We have our choice to make. We can choose freedom, which is to do the Will of God, or we can choose license, which is to do whatever we want to do. One makes us a slave of Jesus Christ, a slave of love, and one makes us a slave of sin. The choice is ours. One brings true independence by making ourselves totally dependent on Christ, and one brings complete dependence in the worst kind of way, in this world and forever for that matter. And so the choice is very clear.

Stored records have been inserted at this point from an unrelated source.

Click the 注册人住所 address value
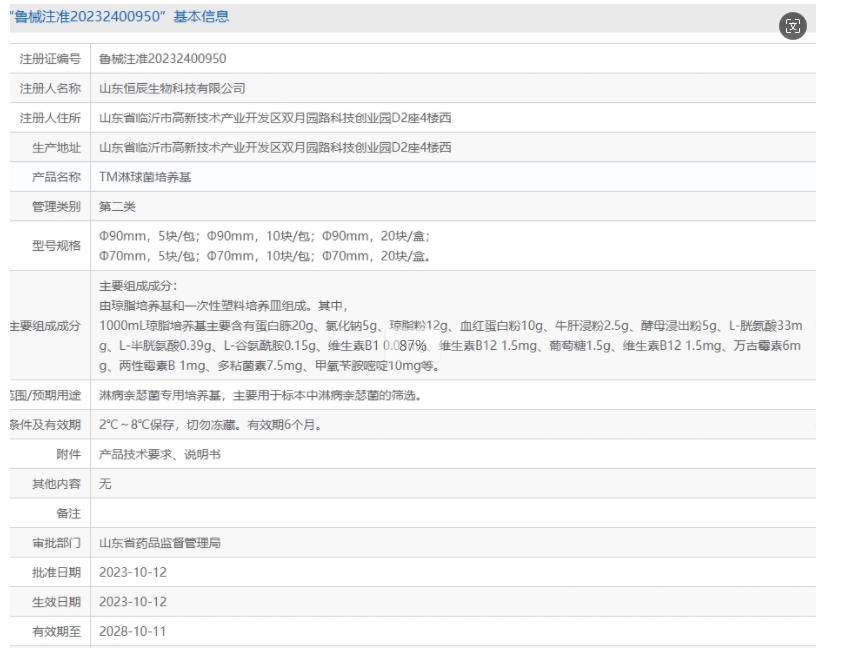click(275, 118)
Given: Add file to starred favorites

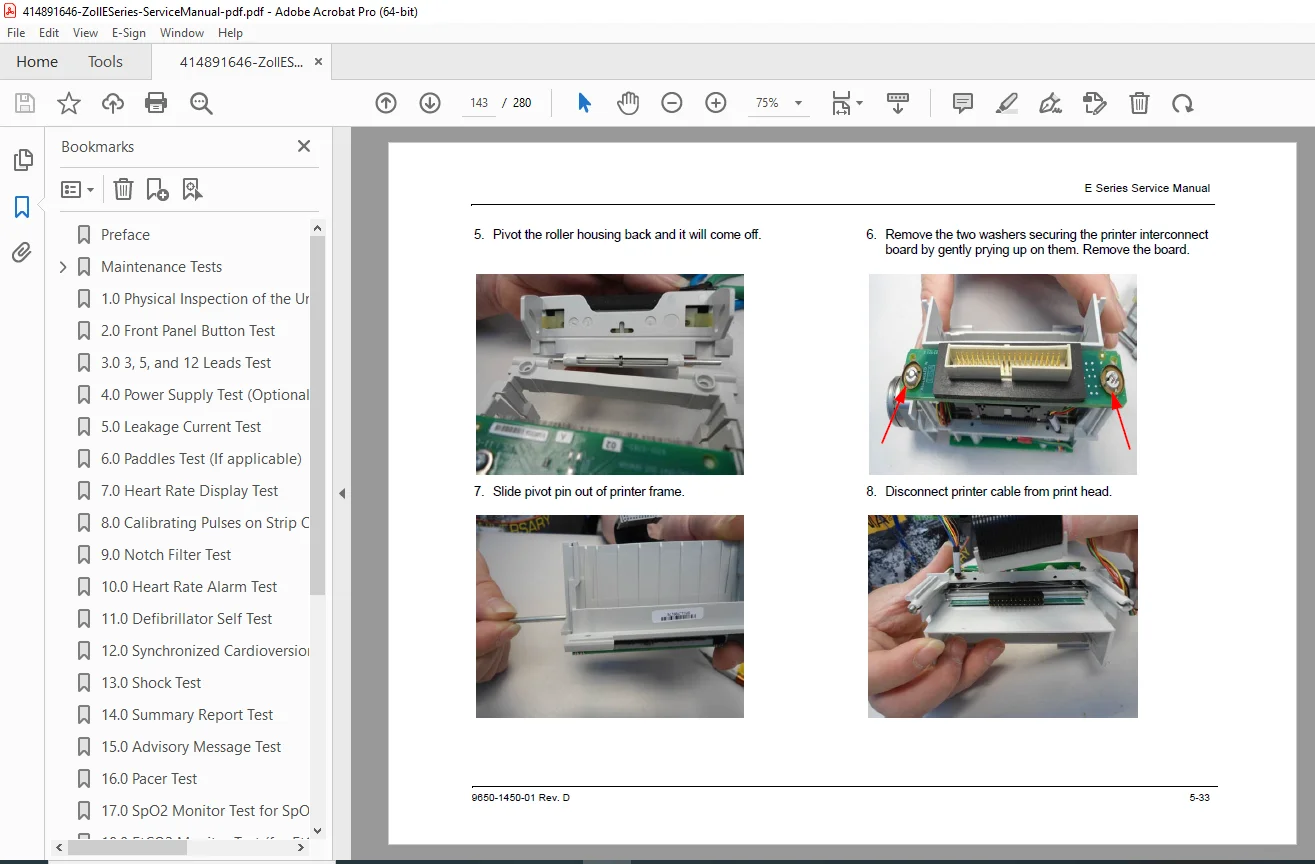Looking at the screenshot, I should coord(68,103).
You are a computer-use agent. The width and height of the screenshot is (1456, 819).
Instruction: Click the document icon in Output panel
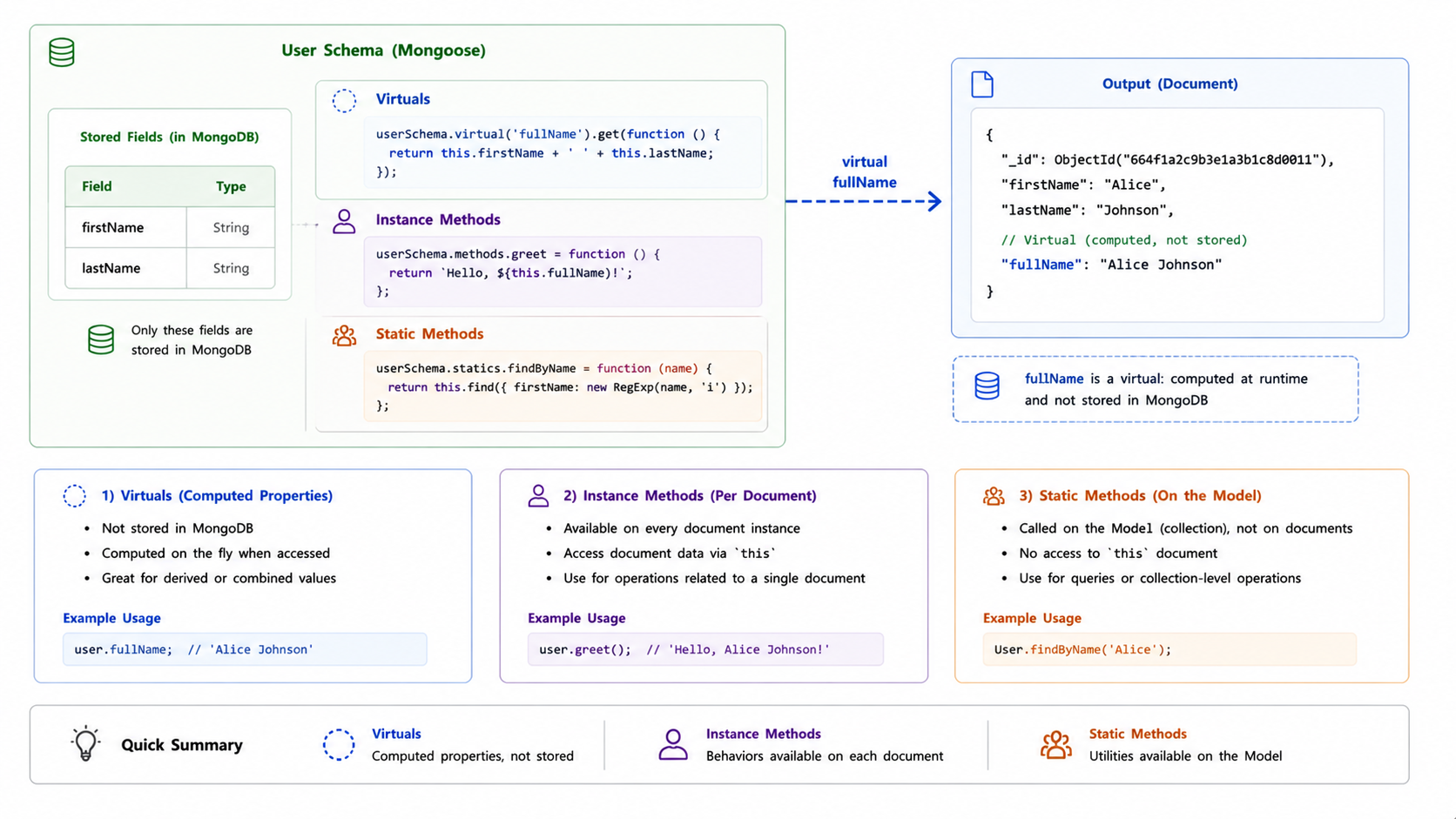coord(982,84)
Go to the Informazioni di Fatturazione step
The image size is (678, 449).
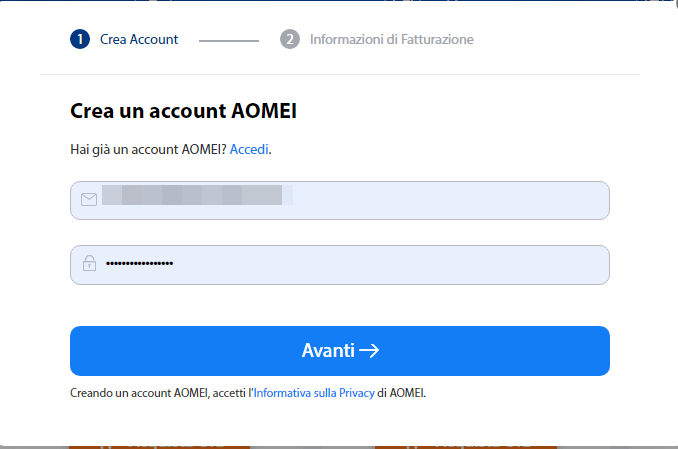coord(391,39)
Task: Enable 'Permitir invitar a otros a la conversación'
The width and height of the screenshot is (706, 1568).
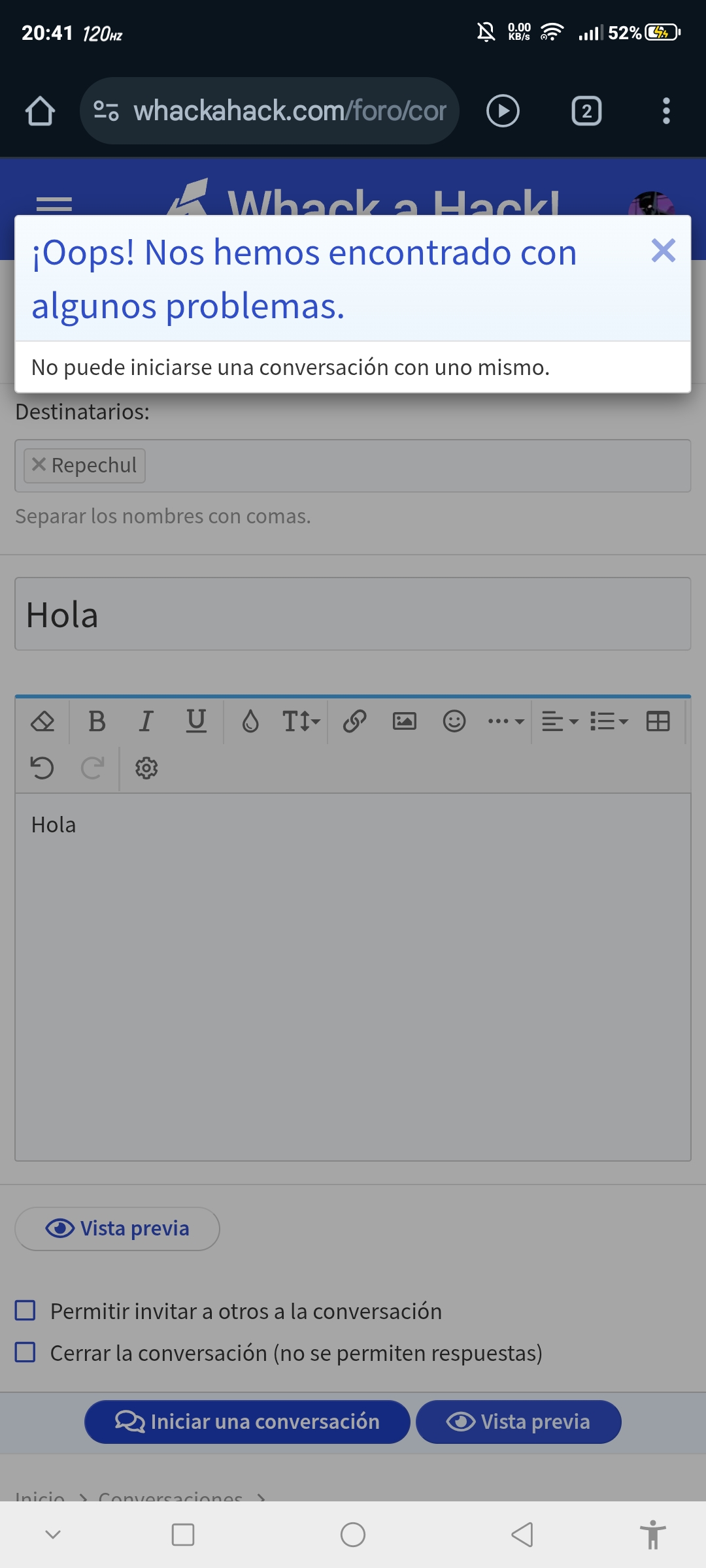Action: tap(26, 1311)
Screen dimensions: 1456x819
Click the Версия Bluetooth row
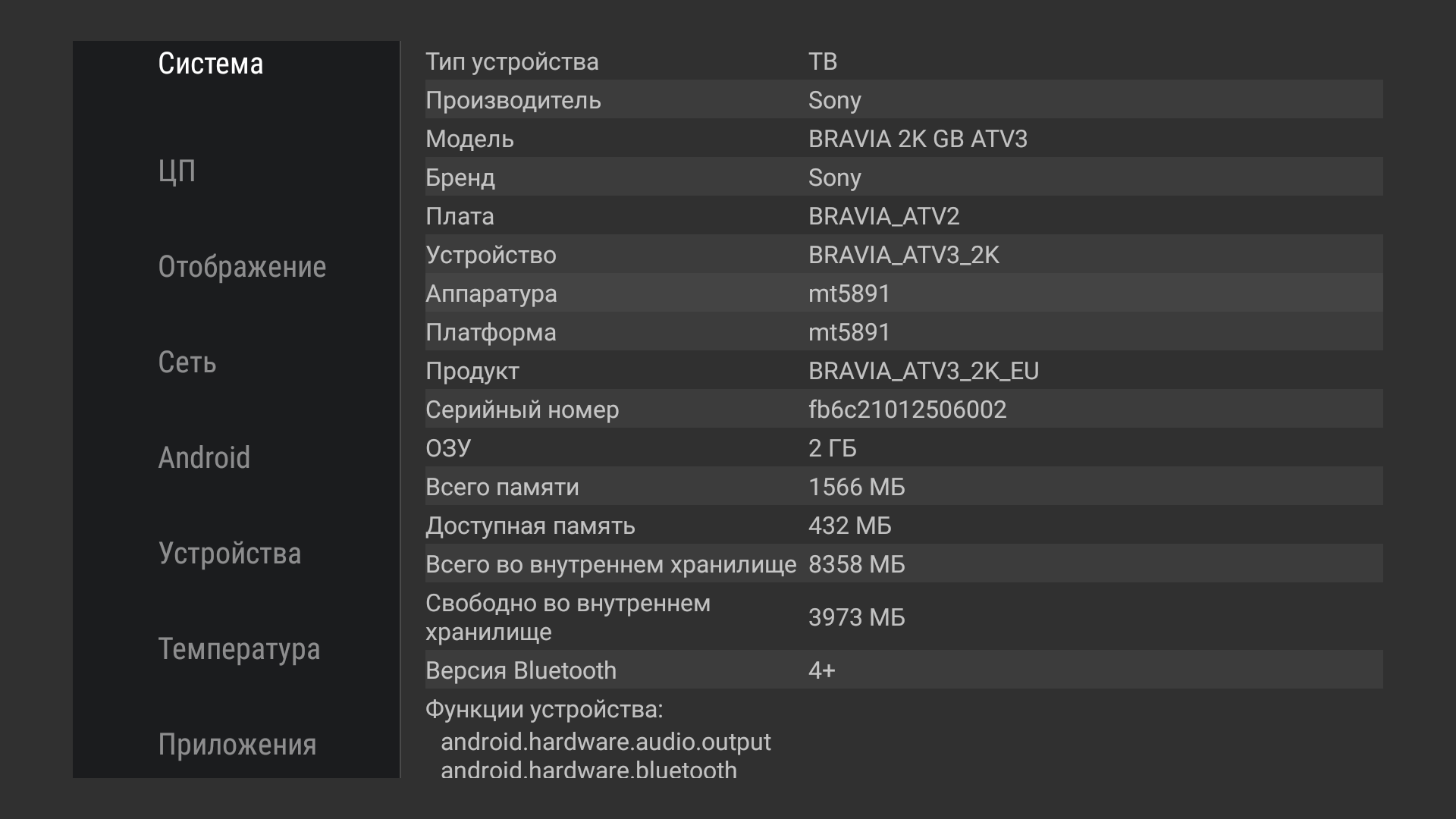coord(904,670)
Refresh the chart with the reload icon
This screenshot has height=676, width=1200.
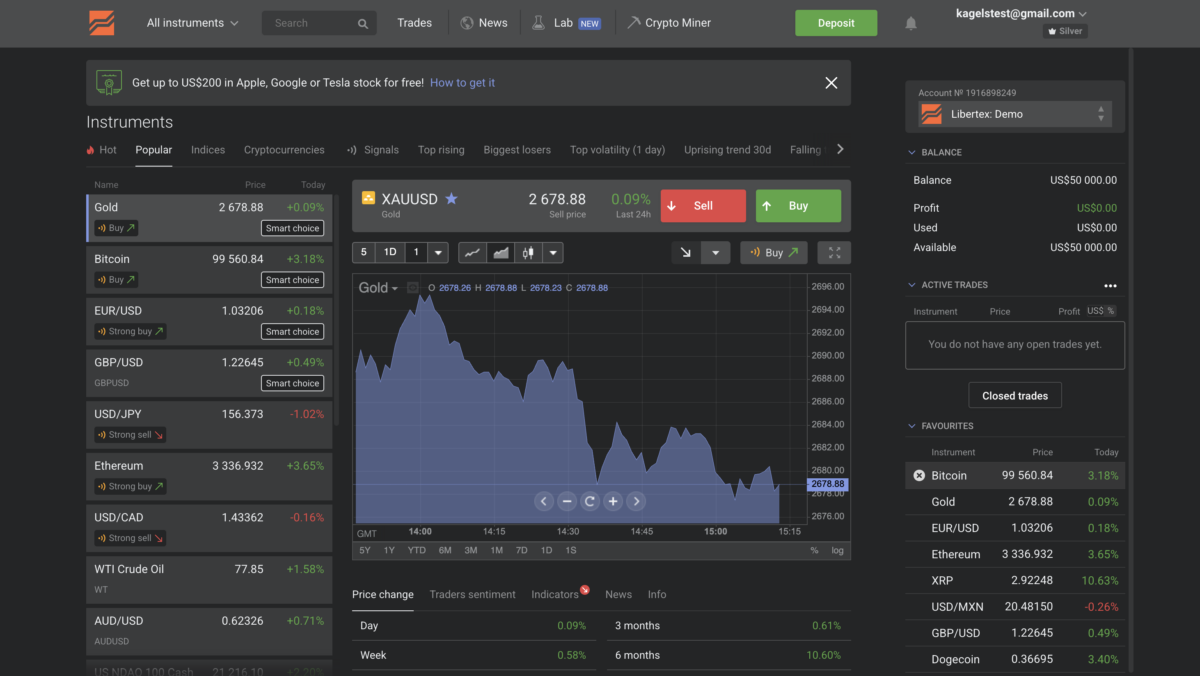[x=590, y=501]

But because God gave us a free will, He will never violate it, and we have the freedom to make the choice for or against God, for or against Satan. That is what it really comes down to. Jesus looks today at each one of us and says simply, “Follow Me.” Now the choice is ours to follow Him and to follow the way of true freedom.
* This text was transcribed from the audio recording of a homily by Father Robert Altier with minimal editing.